The money that firms and employees now put into pension savings, supplemental retirement annuities, and IRAs (“individual retirement accounts”) for retirement can go into the fund purchases or into extra forms of savings to supplement the general distribution.  The same can be said for what people spend on life insurance to protect spouses and children from destitution.  Nor will people need to purchase insurance policies for nursing home and home health care in their old age, although they may find desirable supplemental savings or insurance for needs of that sort that may well cost more than they can afford from their receipt of the common distribution.  Much that is now spent by charities for those in need will no longer be necessary, and the many programs for the hungry and the homeless can eventually be disbanded.        

With these many sources at hand, there will be little problem finding the means to create the fund for distribution, except problems of transition. 

For all of this to happen in the United States, there will need to be a seismic change in today’s political dynamic.  The political system is only in the slightest degree responsive to public opinion.  President Eisenhower spoke of the power of “the military-industrial complex,” and that became a rallying-cry of the New Left in the late 1960s.  The hold that an elite has on American public life at this time is, however, considerably broader than that.  People rotate from positions in the Congress and executive branch to lobbying, and then back again.  International corporations, big money, ethnic power groups, the media, academia, the legal profession all combine to impress a common ideology (spoken of as “political correctness”) that establishes policy.  On foreign policy issues, what top scholars have come to call “the Israel lobby” has been a dominant force that few dare contradict.

 Any challenge to this stranglehold is derided as “populist.”  For a purported “democracy,” such an epithet is fatuous.  The ideal, voiced by Lincoln, has long been “a government of the people, by the people, and for the people.”

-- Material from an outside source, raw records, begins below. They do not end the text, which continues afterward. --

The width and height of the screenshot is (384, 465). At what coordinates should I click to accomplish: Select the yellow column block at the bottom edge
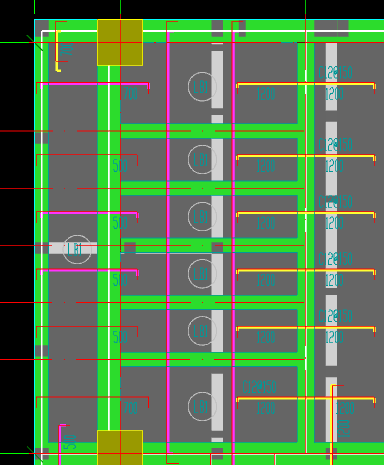[x=120, y=447]
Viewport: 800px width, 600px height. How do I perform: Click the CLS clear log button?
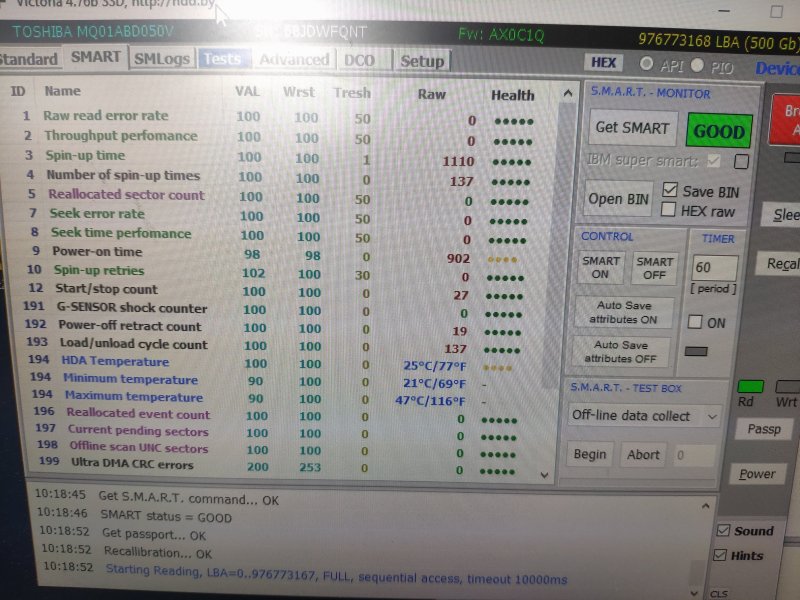coord(719,593)
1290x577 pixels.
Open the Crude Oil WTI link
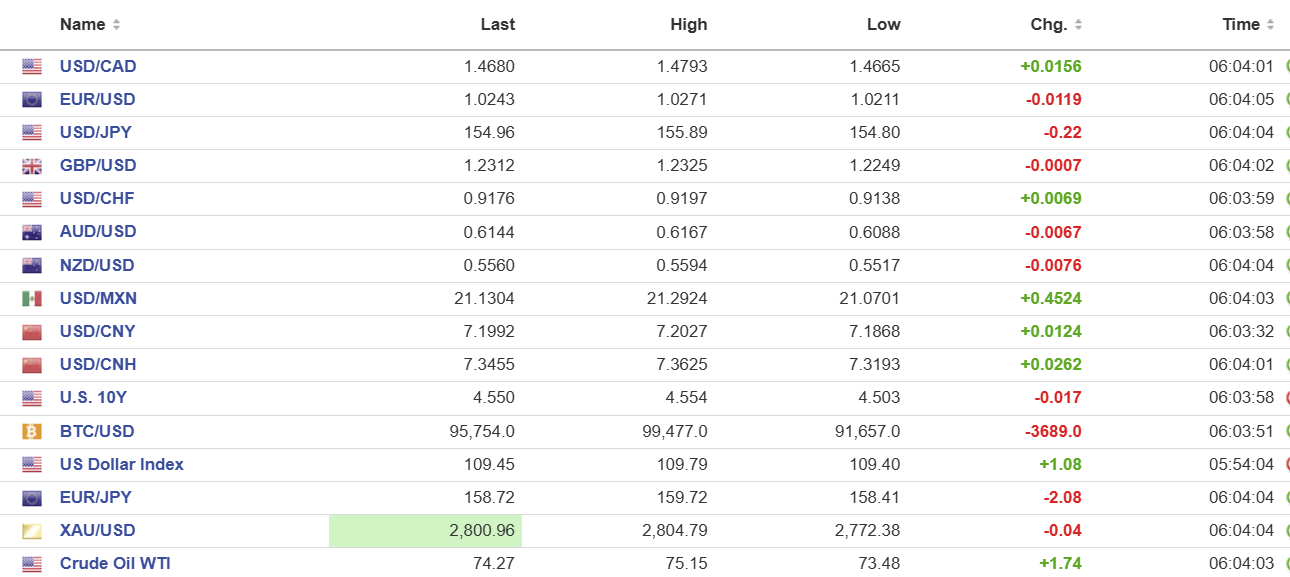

The hurricane-force winds of change that have raised the issues addressed in this book will create enormous tensions.  In their absence, the stranglehold would likely continue.  With them, who is to say what is possible?


ENDNOTES

[1] Testimony of Alan Greenspan, Monetary Policy Objectives, Federal Reserve Board Summary Report, February 26, 1997, p. 10.
[2] William R. Allen, The Midnight Economist, 3rd Edition (Sun Lakes, AZ: Thomas Horton and Daughters, 1997), p. 247.
[3] Stephen M. Goodson, Impact, April/May 2009.
[4] Excepts from Douglas’ book Social Credit (first edition in 1924, with a revised edition in 1933), available on the Internet at www.mondopolitico.com
[5] Wichita Eagle, August 16, 1997, report by Robert Rector of Knight-Ridder/Tribune.